Requirement:
Retype only what runs from the line that contains "Task: Click the Besteckkasten item name" through the last line of the listing below, both lines included.

Task inputs:
········
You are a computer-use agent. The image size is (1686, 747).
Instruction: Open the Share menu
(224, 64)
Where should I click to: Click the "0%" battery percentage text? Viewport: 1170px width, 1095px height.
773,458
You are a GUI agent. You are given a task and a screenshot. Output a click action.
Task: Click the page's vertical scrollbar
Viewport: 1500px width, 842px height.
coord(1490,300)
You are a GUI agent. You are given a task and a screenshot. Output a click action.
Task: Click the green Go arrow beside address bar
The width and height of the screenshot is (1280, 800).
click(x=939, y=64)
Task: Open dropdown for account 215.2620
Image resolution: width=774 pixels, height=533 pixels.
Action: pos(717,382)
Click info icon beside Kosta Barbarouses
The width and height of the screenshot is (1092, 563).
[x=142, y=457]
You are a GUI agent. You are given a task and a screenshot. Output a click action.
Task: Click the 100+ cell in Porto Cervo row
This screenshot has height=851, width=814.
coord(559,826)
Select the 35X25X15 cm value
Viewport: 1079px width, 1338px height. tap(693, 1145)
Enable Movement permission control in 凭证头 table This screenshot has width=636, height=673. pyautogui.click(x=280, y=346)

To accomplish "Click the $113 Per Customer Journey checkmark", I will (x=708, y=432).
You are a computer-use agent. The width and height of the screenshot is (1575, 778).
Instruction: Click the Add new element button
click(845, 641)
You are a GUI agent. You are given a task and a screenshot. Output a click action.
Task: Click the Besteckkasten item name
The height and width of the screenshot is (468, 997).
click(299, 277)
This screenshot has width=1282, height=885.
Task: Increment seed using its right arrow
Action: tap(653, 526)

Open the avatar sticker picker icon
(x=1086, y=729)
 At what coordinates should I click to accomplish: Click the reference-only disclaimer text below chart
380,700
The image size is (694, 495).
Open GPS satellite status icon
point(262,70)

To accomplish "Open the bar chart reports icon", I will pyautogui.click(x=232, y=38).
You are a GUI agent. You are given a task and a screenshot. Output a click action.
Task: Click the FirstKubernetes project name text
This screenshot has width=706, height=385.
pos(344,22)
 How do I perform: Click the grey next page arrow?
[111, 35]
········
Response:
Task: Click the Besteckkasten item name
The height and width of the screenshot is (468, 997).
click(299, 277)
This screenshot has width=1282, height=885.
Task: Increment seed using its right arrow
Action: tap(653, 526)

Open the avatar sticker picker icon
(x=1086, y=729)
 At what coordinates should I click to accomplish: Click the reference-only disclaimer text below chart
380,700
The image size is (694, 495).
Open GPS satellite status icon
point(262,70)

To accomplish "Open the bar chart reports icon", I will pyautogui.click(x=232, y=38).
You are a GUI agent. You are given a task and a screenshot. Output a click action.
Task: Click the FirstKubernetes project name text
This screenshot has width=706, height=385.
pos(344,22)
 How do I perform: Click the grey next page arrow?
[111, 35]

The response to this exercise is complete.